(Beginning of ENTRIES PROVIDED)

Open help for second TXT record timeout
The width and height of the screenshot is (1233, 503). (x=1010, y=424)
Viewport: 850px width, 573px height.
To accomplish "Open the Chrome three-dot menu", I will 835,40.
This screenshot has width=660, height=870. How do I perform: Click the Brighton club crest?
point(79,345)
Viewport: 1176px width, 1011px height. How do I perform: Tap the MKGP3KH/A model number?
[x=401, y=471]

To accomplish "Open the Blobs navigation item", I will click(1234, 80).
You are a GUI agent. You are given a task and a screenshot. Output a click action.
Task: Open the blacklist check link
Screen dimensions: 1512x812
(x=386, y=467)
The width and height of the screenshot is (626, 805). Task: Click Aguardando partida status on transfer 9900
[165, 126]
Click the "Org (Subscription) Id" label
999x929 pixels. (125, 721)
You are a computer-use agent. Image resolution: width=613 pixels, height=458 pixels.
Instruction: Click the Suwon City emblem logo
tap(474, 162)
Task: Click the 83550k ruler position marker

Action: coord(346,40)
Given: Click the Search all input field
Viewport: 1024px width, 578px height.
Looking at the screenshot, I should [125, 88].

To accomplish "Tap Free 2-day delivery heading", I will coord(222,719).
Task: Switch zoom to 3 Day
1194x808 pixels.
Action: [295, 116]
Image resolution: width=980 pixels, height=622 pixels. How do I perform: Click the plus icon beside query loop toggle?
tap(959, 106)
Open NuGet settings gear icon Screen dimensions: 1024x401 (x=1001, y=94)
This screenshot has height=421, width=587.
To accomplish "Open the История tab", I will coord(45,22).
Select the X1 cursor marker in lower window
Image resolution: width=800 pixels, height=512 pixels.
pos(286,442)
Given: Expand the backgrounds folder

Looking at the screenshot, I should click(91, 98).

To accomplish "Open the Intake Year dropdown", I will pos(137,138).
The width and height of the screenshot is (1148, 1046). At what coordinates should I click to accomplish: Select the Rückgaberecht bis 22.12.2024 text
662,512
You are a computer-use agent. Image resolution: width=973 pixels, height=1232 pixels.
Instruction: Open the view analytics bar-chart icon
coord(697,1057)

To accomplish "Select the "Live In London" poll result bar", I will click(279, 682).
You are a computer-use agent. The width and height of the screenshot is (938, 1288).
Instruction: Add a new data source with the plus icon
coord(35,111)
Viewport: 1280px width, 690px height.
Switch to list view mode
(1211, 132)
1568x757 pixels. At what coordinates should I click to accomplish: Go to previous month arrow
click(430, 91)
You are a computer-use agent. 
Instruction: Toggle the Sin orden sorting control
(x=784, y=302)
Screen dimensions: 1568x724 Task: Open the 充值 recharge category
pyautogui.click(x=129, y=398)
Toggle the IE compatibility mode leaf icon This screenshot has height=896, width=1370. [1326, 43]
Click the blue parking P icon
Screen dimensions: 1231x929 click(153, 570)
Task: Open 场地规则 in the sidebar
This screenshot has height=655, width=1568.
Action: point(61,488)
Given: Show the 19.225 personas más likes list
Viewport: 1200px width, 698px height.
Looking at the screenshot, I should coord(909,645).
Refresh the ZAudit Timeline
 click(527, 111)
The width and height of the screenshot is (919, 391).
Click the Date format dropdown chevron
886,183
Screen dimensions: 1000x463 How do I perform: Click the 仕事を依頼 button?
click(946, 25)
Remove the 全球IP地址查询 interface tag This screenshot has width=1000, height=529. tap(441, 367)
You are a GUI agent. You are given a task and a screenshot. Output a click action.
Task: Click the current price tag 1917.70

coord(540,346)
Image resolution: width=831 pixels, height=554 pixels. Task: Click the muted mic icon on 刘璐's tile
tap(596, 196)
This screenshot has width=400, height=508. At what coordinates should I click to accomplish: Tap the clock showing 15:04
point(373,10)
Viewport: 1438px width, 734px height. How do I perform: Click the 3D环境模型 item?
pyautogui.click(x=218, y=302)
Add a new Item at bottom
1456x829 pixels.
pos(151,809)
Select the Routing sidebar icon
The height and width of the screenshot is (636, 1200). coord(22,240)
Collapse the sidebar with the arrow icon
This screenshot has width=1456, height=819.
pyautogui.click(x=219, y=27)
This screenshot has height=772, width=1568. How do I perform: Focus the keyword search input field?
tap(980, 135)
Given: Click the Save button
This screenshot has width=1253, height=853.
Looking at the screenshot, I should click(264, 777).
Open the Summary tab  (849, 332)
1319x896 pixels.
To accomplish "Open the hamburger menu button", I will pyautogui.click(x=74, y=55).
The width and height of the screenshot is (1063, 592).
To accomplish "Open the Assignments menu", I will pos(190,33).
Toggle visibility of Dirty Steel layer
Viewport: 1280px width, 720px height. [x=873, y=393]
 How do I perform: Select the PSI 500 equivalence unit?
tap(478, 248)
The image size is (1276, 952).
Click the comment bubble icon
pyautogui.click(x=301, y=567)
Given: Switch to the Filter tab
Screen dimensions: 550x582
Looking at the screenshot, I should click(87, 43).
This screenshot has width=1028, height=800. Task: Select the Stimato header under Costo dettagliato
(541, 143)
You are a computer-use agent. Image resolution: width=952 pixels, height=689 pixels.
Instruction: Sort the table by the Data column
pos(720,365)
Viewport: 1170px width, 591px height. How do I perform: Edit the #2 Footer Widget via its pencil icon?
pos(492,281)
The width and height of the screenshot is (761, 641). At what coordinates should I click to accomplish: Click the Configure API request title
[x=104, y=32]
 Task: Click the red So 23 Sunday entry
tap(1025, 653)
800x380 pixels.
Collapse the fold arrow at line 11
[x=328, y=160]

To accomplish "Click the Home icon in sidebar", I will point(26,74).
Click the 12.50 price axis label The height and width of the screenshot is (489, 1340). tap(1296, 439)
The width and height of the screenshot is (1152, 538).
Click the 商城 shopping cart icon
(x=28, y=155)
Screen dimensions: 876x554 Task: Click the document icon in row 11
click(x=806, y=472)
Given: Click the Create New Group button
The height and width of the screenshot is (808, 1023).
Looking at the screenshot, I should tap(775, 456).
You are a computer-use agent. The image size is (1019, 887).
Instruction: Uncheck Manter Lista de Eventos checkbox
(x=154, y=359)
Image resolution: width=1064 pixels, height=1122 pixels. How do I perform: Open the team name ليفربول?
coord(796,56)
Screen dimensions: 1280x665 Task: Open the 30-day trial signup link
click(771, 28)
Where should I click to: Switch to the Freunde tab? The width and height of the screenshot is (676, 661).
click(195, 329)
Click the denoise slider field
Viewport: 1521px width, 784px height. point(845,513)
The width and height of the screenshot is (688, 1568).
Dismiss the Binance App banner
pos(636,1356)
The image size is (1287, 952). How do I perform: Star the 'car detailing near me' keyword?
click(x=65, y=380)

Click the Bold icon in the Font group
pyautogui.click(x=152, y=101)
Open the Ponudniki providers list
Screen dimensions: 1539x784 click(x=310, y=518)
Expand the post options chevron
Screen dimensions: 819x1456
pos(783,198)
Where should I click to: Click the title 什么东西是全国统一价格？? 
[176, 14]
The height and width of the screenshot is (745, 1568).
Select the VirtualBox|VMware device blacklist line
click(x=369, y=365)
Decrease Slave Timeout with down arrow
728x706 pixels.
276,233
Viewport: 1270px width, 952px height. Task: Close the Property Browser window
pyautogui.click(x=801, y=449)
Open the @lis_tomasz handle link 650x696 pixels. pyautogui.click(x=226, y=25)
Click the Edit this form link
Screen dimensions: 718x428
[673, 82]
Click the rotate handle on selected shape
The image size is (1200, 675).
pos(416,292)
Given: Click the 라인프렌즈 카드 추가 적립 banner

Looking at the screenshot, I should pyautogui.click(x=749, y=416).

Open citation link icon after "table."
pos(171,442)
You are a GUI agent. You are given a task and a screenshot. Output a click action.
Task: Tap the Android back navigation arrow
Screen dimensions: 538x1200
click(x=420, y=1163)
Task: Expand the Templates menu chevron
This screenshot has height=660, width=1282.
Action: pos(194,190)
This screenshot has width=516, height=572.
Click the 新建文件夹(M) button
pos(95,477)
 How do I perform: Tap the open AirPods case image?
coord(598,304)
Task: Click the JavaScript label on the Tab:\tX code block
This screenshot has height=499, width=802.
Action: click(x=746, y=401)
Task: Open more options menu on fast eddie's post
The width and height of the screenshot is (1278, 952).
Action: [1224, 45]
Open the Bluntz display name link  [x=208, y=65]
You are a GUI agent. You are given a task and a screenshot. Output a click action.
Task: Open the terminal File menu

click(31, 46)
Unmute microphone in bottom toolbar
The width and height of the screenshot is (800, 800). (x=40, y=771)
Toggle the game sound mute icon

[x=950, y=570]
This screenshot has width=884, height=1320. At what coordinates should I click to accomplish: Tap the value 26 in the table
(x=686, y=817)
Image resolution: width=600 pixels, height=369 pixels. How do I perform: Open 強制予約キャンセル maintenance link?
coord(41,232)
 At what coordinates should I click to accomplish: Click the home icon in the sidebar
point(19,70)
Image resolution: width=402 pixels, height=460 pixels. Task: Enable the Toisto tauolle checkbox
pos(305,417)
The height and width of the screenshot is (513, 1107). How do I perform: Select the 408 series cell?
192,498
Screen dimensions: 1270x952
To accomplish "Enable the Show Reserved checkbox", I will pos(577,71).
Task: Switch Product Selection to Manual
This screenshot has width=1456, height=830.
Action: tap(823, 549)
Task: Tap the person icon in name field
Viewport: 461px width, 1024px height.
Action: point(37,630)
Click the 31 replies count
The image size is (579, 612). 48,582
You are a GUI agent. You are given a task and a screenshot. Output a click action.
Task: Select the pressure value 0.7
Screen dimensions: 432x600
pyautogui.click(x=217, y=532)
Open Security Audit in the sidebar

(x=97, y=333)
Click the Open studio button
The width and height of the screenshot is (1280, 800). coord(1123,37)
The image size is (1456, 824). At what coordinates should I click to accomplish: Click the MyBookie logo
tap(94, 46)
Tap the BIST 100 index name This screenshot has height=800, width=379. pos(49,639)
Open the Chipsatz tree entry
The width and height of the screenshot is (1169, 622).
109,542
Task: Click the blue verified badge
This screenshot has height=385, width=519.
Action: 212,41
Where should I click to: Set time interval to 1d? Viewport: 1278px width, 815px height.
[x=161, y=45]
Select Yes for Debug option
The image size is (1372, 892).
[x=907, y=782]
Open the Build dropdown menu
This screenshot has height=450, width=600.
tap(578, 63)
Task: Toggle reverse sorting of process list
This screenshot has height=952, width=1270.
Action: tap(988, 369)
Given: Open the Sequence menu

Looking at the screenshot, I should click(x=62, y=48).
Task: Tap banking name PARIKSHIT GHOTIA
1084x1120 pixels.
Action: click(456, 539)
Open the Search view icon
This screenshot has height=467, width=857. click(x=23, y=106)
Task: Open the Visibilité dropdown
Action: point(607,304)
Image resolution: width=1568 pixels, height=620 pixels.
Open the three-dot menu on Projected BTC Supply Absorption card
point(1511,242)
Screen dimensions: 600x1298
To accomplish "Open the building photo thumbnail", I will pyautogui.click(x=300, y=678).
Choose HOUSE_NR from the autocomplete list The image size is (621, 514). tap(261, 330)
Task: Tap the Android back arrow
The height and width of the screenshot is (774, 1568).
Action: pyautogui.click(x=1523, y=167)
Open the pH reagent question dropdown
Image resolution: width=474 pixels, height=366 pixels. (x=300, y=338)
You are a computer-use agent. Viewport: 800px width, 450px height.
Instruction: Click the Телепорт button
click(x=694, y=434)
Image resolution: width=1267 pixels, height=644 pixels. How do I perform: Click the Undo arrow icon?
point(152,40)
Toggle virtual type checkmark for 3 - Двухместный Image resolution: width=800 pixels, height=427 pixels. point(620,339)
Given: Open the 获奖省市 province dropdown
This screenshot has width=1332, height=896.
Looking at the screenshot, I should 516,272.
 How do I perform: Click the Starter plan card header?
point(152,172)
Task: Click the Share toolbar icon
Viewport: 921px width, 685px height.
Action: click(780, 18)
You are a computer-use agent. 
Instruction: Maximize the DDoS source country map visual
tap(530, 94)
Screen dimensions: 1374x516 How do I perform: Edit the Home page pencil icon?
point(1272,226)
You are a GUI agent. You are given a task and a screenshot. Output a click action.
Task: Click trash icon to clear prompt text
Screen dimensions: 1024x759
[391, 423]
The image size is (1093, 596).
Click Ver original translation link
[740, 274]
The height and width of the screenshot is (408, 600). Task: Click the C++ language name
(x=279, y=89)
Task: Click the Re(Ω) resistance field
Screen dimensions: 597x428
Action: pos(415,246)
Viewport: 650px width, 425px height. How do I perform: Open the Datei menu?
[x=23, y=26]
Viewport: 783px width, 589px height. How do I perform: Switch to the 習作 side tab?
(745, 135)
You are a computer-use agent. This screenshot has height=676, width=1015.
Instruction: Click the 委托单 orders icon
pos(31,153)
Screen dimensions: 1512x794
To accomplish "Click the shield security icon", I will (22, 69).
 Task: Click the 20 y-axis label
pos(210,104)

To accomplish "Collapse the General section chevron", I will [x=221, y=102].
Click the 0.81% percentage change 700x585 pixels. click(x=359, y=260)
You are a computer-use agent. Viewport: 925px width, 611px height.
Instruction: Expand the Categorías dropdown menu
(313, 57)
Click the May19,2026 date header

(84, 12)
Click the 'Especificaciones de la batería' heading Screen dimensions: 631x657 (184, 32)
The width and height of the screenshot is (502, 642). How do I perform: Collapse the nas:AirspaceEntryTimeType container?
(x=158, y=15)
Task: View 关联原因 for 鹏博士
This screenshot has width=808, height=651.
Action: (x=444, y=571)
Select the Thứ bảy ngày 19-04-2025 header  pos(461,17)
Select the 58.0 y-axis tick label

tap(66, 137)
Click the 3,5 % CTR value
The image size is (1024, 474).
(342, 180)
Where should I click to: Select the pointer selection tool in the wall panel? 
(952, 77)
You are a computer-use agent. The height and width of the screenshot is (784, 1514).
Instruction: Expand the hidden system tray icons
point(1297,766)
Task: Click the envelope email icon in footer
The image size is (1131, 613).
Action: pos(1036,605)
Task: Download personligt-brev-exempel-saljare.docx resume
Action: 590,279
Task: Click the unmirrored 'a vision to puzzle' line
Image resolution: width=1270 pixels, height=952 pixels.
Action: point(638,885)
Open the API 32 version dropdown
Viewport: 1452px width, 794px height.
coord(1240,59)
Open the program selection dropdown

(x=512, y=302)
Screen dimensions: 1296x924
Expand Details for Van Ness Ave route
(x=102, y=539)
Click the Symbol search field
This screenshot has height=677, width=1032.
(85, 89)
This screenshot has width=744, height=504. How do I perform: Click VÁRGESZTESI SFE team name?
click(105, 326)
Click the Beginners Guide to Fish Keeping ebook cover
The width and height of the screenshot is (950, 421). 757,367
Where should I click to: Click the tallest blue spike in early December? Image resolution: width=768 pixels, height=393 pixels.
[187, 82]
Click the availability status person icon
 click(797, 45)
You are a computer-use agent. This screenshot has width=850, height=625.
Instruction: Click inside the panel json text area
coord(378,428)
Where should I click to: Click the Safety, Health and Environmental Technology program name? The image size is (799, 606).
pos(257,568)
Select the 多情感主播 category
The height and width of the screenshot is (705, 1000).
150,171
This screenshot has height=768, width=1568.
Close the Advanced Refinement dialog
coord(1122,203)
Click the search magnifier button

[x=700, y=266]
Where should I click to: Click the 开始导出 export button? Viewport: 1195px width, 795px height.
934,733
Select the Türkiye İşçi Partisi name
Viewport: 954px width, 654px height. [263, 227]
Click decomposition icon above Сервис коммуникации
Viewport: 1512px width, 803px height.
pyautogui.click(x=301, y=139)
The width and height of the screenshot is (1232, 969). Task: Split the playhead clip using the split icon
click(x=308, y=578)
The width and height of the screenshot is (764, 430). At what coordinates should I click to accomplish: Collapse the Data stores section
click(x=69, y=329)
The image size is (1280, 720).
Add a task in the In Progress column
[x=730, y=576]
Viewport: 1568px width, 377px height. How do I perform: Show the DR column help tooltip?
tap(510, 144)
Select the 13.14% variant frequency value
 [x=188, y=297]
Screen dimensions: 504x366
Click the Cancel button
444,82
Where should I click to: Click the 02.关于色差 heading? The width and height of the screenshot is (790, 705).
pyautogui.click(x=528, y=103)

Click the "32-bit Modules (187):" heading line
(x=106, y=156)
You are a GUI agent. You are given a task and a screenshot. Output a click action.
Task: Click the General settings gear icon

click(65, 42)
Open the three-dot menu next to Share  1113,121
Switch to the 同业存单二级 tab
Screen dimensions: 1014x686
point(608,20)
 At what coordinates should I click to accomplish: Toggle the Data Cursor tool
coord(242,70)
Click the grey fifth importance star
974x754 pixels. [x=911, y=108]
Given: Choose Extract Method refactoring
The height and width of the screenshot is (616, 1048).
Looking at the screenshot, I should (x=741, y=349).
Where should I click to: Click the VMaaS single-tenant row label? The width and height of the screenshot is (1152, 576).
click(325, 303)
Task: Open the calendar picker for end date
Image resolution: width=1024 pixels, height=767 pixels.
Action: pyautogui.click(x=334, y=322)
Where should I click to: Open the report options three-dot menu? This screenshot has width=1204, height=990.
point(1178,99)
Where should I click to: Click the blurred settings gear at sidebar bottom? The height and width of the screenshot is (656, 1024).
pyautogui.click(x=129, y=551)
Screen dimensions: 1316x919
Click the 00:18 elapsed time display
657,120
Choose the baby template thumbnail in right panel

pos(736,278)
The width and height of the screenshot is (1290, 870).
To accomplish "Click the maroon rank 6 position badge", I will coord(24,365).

(End of ENTRIES PROVIDED)

§ PROBLEM TO SOLVE: From the line that contains "Click the 00:18 elapsed time display" down to the final line of the entries, print every line exactly as it is, and only those lines.

§ REPLY:
Click the 00:18 elapsed time display
657,120
Choose the baby template thumbnail in right panel

pos(736,278)
The width and height of the screenshot is (1290, 870).
To accomplish "Click the maroon rank 6 position badge", I will coord(24,365).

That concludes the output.